Communication of a new CVH Score With Patients
The AHA recommends that CVH be utilized in a positive manner to help motivate individual patients to make needed behavioral and health related changes in their lives. The framework of the eight health behaviors and health factors allows clinicians to single out those areas where a good job is already being accomplished by the patient and areas where improvement is needed. A variety of venues outside of the clinical encounter can also reinforce the positive message of how behavioral changes can significantly impact on cardiovascular health. 77 This is completely consistent with the approach taken in lifestyle medicine for helping individuals make behavior alterations in the six pillars of lifestyle medicine.
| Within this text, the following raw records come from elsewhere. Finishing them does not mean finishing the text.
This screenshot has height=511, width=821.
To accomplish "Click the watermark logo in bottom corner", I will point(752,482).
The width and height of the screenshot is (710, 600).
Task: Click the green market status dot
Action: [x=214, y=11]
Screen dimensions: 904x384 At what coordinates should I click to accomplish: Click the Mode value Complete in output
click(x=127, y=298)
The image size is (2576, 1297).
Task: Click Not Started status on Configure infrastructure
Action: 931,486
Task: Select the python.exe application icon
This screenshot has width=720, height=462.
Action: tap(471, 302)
The Relationship Between CVH and Lifestyle Medicine
This article has emphasized ways that physicians and other healthcare workers can utilize increased knowledge of the impact of various health behaviors on overall health and in particular, cardiovascular health. It is particularly important for physicians to focus on techniques to help communicate these messages to patients. The focus from the AHA on the new metric of cardiovascular health should come as “music to the ears” of lifestyle medicine practitioners since the information and approach found in the CVH initiative clearly resonates with lifestyle medicine messages. For this reason, the emphasis from the AHA on CVH, in addition to the traditional focuses of risk factor reduction and disease treatment, is very welcome and should assist in the prevention and treatment of cardiovascular disease in the United States and other countries. This is a much needed effort and completely consistent with the goals, vision, and practice of lifestyle medicine.
Footnotes
The author declared no potential conflicts of interest with respect to the research, authorship, and/or publication of this article.
Funding: The author received no financial support for the research, authorship, and/or publication of this article.